**Compito richiesto 1**: Restituisci il tratto dell'articolo su Clemente Russo che va da "Due le intuizioni" fino a "ad armi pari.".
**Compito richiesto 2**: Riprendi l'articolo su Clemente Russo e proseguilo a partire dall'ultima frase riportata.

**Brano del documento**:
╔══
Matteo Osso | 26 Settembre 2016

Clemente Russo Grande Fratello Vip

La notizia non è nuova, e non è nemmeno più una notizia: Clemente Russo non vincerà il nobel per la […]

La notizia non è nuova, e non è nemmeno più una notizia: Clemente Russo non vincerà il nobel per la fratellanza.
 Accade qualche giorno fa, quando il noto intellettuale in guantoni in un momento di raro buon gusto ha pensato bene di deridere il collega Bosco per la sua omosessualità attribuendogli il nomignolo di “friariello”.
Due le intuizioni geniali: la prima è la soddisfazione maligna di giocare sull’equivoco vegetale-alimentare (torna nell’aria il profumo amaro di quel finocchio che, arso sui roghi inquisitori insieme al malcapitato di turno, ancora oggi identifica un’intera categoria) la seconda è la consapevolezza della impossibilità di Bosco di comprendere la becera ironia in quanto straniero e quindi non del  tutto padrone della lingua italiana. E su questo punto vittima e carnefice giocano ad armi pari.
Ma la cosa interessante non è l’antefatto.E’ l’assenza di reazioni in merito.  Clemente Russo non ha rivelato di sé nulla che non avessimo intuito o sospettato: propensione alla lettura dei grandi classici della letteratura prossima allo zero assoluto, senso estetico sofisticatamente ispirato a quello del boss delle cerimonie, sopracciglia disegnate col goniometro, occhiale sponsorizzato, assenza di congiuntivi,  autostima ai massimi livelli, un monumento al testosterone fine a se stesso: la solita storia ormai bollita e ribollita del ragazzo di strada che attraverso lo sport vince sul male.
╚══
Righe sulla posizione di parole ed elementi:
╔══
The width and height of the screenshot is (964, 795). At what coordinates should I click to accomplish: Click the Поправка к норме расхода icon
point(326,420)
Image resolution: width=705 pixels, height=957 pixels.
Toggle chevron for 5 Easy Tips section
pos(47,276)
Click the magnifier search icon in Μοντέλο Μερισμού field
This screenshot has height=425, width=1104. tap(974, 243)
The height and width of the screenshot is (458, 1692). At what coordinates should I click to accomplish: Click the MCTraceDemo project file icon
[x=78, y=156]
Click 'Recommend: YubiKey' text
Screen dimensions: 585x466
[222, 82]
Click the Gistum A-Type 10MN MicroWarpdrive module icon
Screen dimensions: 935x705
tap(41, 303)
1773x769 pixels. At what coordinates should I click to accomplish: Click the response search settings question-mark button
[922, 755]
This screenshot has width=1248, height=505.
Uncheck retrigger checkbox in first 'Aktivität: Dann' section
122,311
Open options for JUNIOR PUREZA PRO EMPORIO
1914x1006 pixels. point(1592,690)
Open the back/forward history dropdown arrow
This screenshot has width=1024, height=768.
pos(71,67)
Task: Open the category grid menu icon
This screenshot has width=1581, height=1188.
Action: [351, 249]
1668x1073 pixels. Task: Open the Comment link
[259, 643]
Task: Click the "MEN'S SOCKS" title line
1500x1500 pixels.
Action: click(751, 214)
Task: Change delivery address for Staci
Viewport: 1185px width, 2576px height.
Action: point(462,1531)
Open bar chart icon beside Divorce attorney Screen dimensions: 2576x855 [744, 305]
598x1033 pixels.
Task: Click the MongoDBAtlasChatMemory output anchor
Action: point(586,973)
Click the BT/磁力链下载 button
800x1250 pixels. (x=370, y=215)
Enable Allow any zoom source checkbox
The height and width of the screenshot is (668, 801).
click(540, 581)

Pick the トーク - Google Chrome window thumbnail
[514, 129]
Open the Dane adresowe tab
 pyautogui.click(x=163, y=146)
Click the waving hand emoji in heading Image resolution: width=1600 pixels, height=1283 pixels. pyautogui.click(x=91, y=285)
╚══
**Risposta all'esercizio 1**:
Due le intuizioni geniali: la prima è la soddisfazione maligna di giocare sull’equivoco vegetale-alimentare (torna nell’aria il profumo amaro di quel finocchio che, arso sui roghi inquisitori insieme al malcapitato di turno, ancora oggi identifica un’intera categoria) la seconda è la consapevolezza della impossibilità di Bosco di comprendere la becera ironia in quanto straniero e quindi non del  tutto padrone della lingua italiana. E su questo punto vittima e carnefice giocano ad armi pari.

**Risposta all'esercizio 2**:
Beh, c’è male e male. Se il male è quello della vita, appunto, di strada, certamente la guerra è vinta. Ma se per male intendiamo l’arroganza sprezzante di chi pensa che avere avuto un pubblico sia un merito, e che si sente nel pieno diritto di calpestare l’altrui dignità nel nome di un umorismo cantato sulle stesse note del bulletto di quartiere che deve affermare la propria superiorità attraverso la vessazione, allora la guerra non è nemmeno iniziata.
E’ una resa incondizionata a tavolino.
Ancora più tristi sono le circostanze e i circostanti: personaggi che nella migliore delle ipotesi hanno avuto “friarielli” come collaboratori, mentori, protettori, assistenti, truccatori, consiglieri, in ultima analisi amici capaci di ascoltare i loro deliri di onnipotenza e appianare le loro spigolosità, e che tutto d’un tratto si scoprono sagacemente divertiti nel ridacchiare per la grande battuta.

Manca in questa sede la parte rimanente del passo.